= Fancam =

Fan-created video montages for social media

An edit of Wikipe-tan, featuring numerous images of the animated character paired alongside music by psiangel

A fancam, also known as fan edit or edit is a fan-made montage video of a celebrity or film set to music. The New York Times calls the videos "unofficial trailers" often going viral. Some focus on specific, overlooked character traits and others, called thirst edits, highlight the sex appeal of actors.

Subjects of fancams have been animated characters like Snoopy, business executives, music artists like Ed Sheeran, and TV shows such as Succession.
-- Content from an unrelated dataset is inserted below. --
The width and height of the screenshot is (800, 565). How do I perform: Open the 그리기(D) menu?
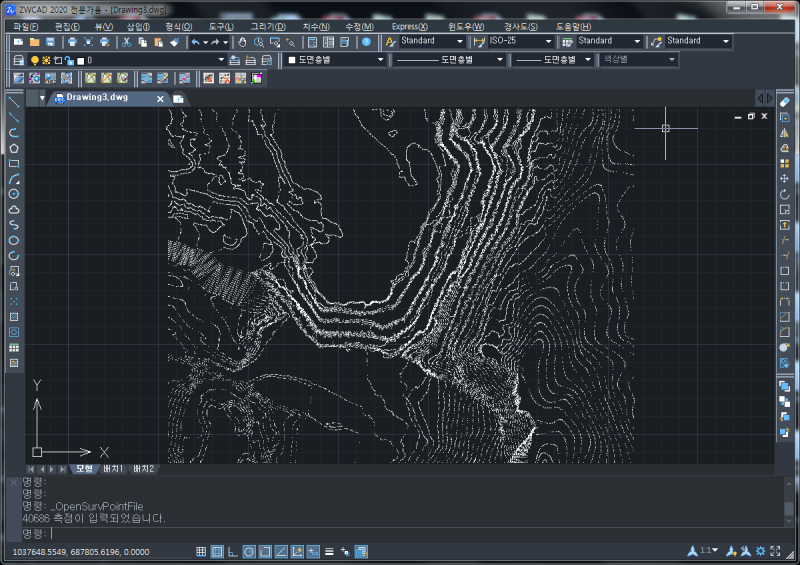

Fancams of Pedro Pascal inspired a 2023 Saturday Night Live sketch.

== History ==

In 1975, a fan named Kandy Fong created a slide show of Star Trek outtakes in which she performed a live parody folk song called "What Do Your Do With A Drunken Vulcan?" while showing photos from the show. The New York Times calls her creation the earliest fan edit.

When a popular fan edit showed Kendall Roy from Succession acting helpless as the song "Thursday Girl" by Mitski played in the background. Mitski said it was “the best thing that's happened” to her on the internet.

== Usage in K-pop ==
In K-pop terminology, a fancam is a full focus on a specific K-pop idol in a K-pop group. One of the major fancams to go viral was Hani of K-pop girl group EXID dancing to Up & Down. In 2020, K-pop fans spammed fancams under far-right movements such as #WhiteLivesMatter tweets.